Oh, and the expense is heartbreaking. Why is shampoo more expensive than a whole roasting chicken?? Why do tweezers cost two quid but the ‘good, professional’ tweezers cost thirty? Even a new pair of shoes is an investment, and not in the ‘statement piece oh my god grazia grazia mwah’ kind of way: even a modest thirty-pound pair costs seventy pounds in the end when you factor in the acres of plasters you go through covering all the parts of your feet that are bleeding or blistered, the re-heeling when the heel wears away after the fourth time out, and the various pads and insoles you buy to stop the throbbing pain in between your foot bones.

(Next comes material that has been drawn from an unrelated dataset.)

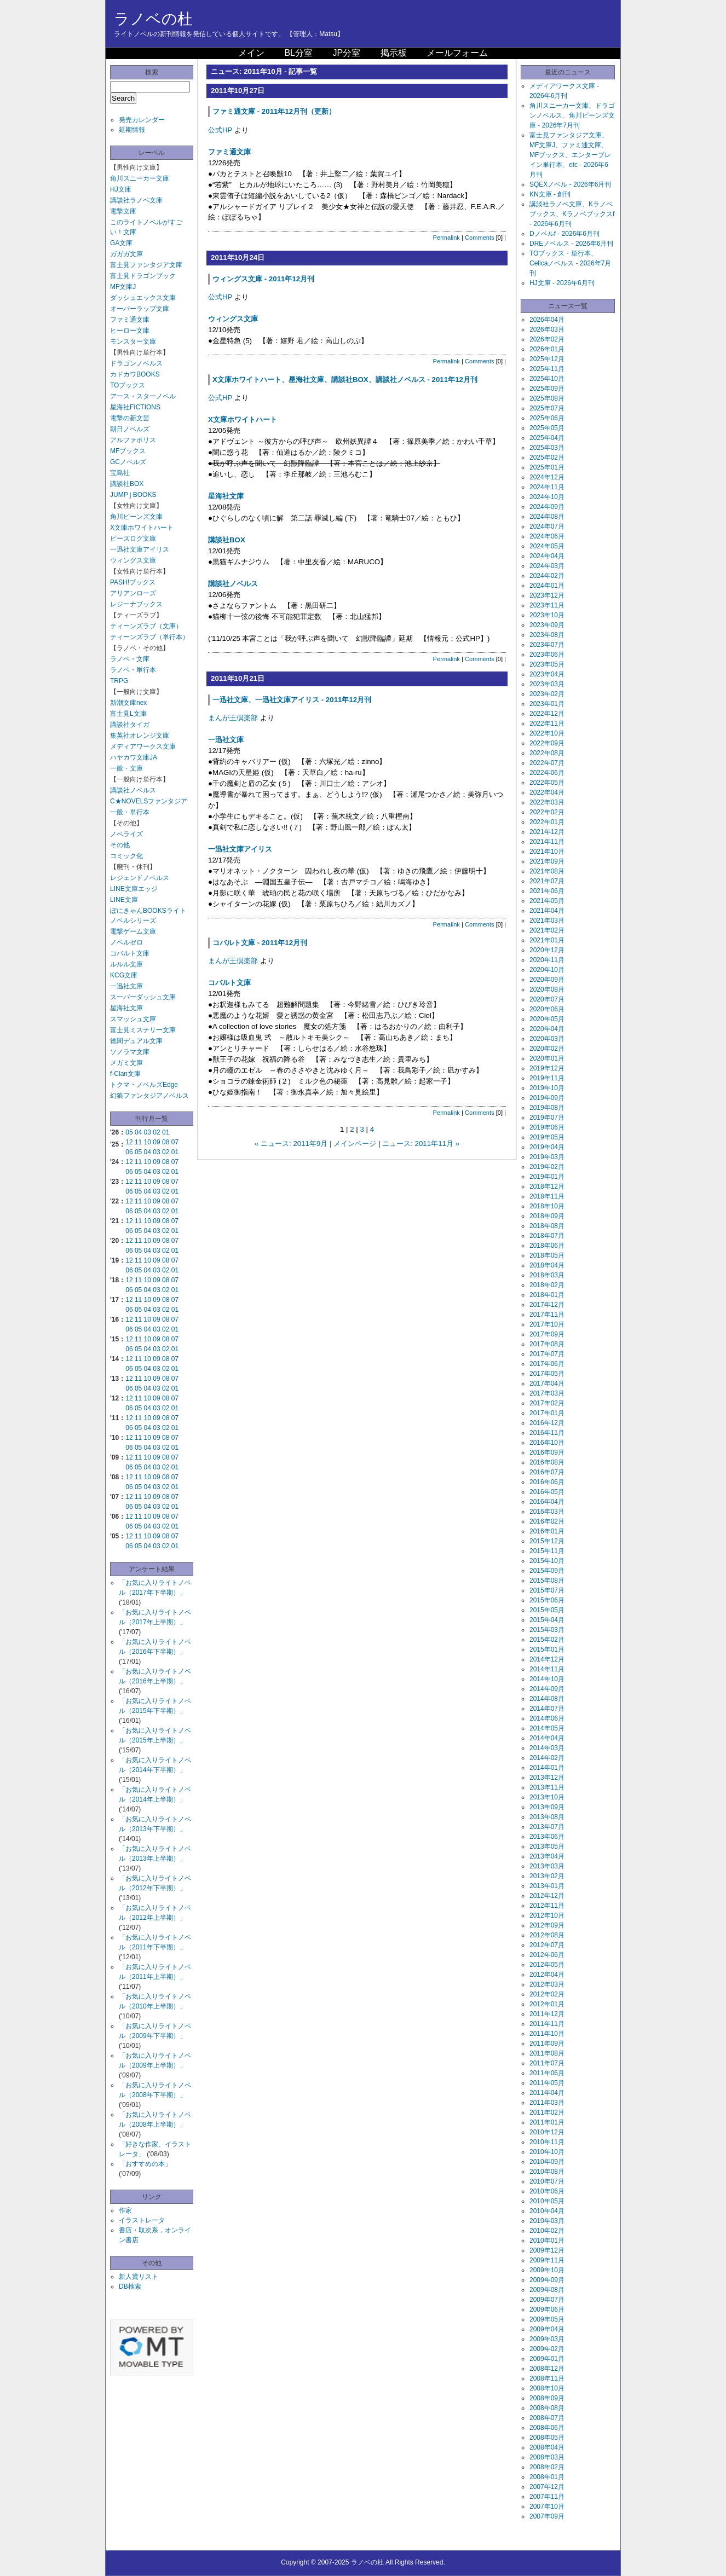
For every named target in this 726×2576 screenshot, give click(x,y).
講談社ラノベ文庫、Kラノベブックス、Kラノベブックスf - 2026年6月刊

Writers like Susie Orbach and co point out that we now see the human body as perfectible, particularly in the case of the female. We are encouraged to identify, isolate and annihilate every thing that may not even be a flaw but simply not adherent to the preferable adjective for that body part: “Get the perfect curve for your eyebrows!” “Make your neck look longer!” “Make the whites of your eyes really POP!” But we are clever and realistic people; I’ve always been well aware that an essay isn’t perfectible, there’s no such thing as the perfect pair of trousers and despite honing it since I was fourteen my private chocolate cake recipe is still a long way from being the Platonic Chocolate Cake. (But getting ever nearer…) We’re smart and logical and reasonable enough to know for a fact that nothing can ever be perfect, so it is odd that we hold this incredibly harsh and unreasonable goal for our bodies, of all things. If anything the human body is the least likely thing to ever near perfection because it’s a big, gooey, squashy skinbag of pores and follicles and organs all trying to do the rough equivalent of what they did back when we were all much more gorrilaesque. The devil isn’t really in the details, since no amount of curled eyelashes will distract people from my lump-of-cheddar nose, for example. If we all devoted our energies and emotions towards finding the perfect sandwich or sofa instead the world would be a miraculous place.

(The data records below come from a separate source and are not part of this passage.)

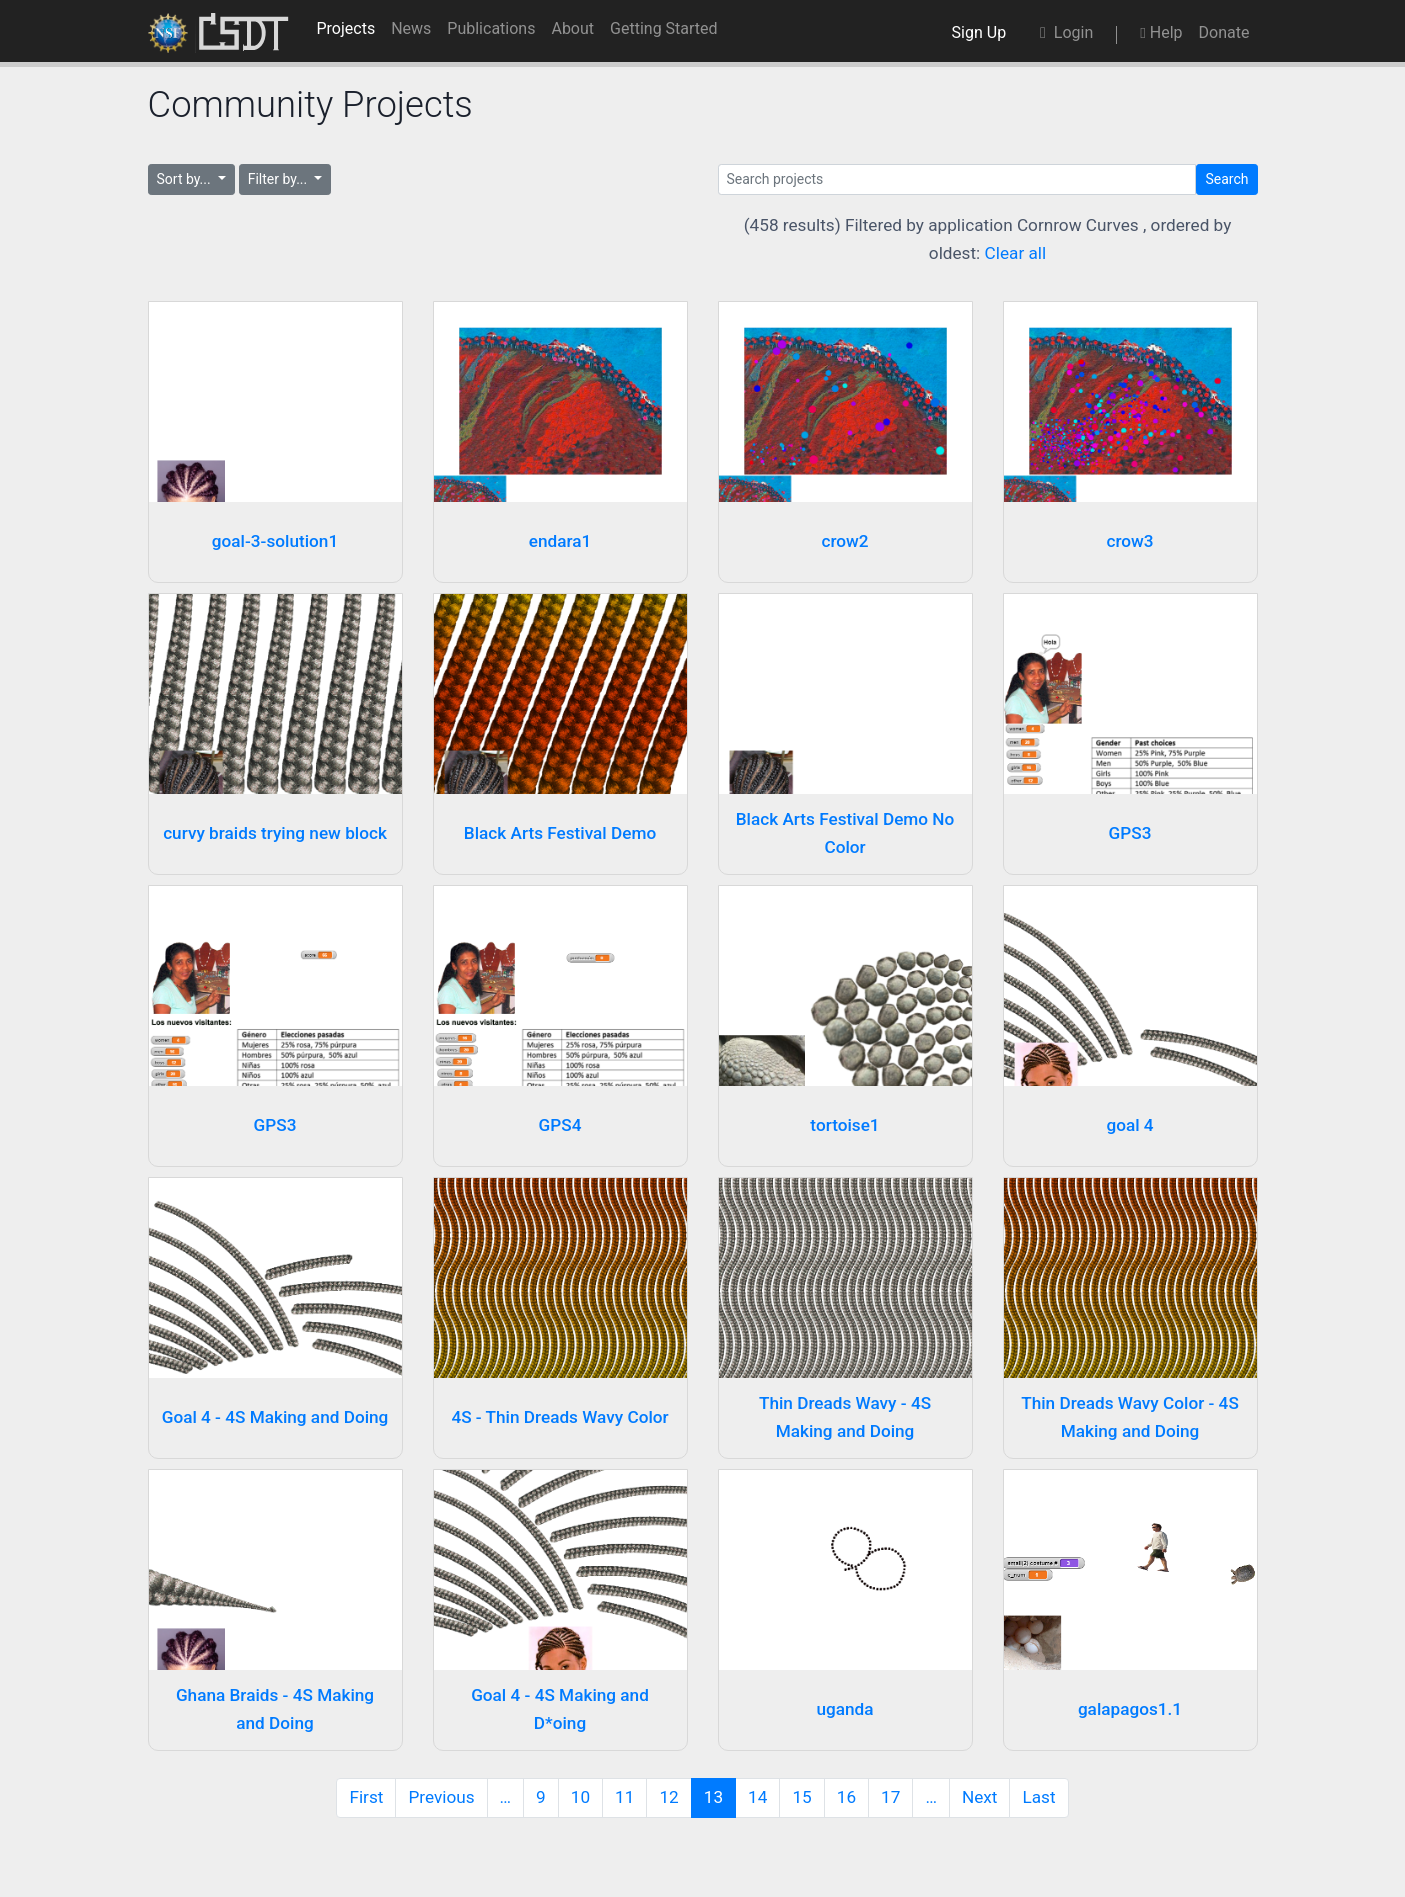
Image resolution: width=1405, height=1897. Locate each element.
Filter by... (279, 179)
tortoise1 (844, 1125)
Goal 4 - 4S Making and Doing (275, 1417)
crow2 (844, 541)
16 (846, 1797)
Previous (441, 1797)
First (366, 1797)
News (411, 28)
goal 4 (1129, 1125)
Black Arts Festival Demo (560, 833)
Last (1038, 1797)
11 (624, 1797)
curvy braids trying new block (275, 833)
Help (1161, 32)
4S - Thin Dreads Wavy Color (559, 1417)
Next (980, 1797)
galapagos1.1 (1130, 1709)
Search (1226, 179)
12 (668, 1797)
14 (757, 1797)
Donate (1224, 32)
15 (801, 1797)
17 (890, 1797)
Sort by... (186, 179)
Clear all (1016, 253)
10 (580, 1797)
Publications (491, 28)
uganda (844, 1709)
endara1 (560, 541)
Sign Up (983, 32)
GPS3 (1130, 833)
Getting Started (664, 28)
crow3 (1129, 541)
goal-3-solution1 (275, 541)
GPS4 (560, 1125)
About (572, 28)
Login (1066, 32)
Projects (345, 28)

But I don’t want you females (or the males reading this and just thinking ‘well then don’t do it and shut up’) to leave this site thinking that I’ve just given you all a Strafpredigt (a lovely German word that means ‘punishment sermon’). I’m not saying we have to stop, because as I say, you leave yourself very vulnerable to unpleasant things like mockery and behind-back criticism, the protection from which is (as someone who was teased mercilessly when little) worth the expense. Not to mention the fact that it really can be quite good fun, like putting on an incredibly subtle costume for a reeeeeallly understated fancy dress party. What I am saying is that we should embrace this hobby-aspect of it and make it so, make it fun from start to end and, like a hobby, leave judgment out of it if you choose not to be into train sets or hook-rug making or hair-straightening. What I am asking is whether we can’t make this expense less…well, expensive? Not just money-wise but in terms of everything; can’t we make the rituals less of a pain? Couldn’t we make shaving cream smell like God’s garden to make those boring fifteen minutes a bit lovely? Could someone make a slightly narrower and curved razor sold with the other ones because armpits are a complex and voluptuous cavern that simply can’t be done with a straight potato-peeler thing? Could mascara be packaged differently so you can use up the whole tube rather than just the two millilitres those brushes can actually access? Could we just conceal our spots and accept that the rest of our face won’t be flawless skin but will be varied, textural and fundamentally anatomical, like the skin on our arms or ears – which for some reason we feel no need to cake with a uniform shade. Beauty companies should be putting their arses into inventing new ways to make the whole ritual as joyful and comfortable and safe as is possible, rather than expecting us to grin and bear it. I’m not sure I like being female – I’m certainly never glad to be, as I much prefer striding to walking and high-fives to cheek-kisses – but I know I want to be comfy and happy and relaxed. And still have all of my eyelashes in place.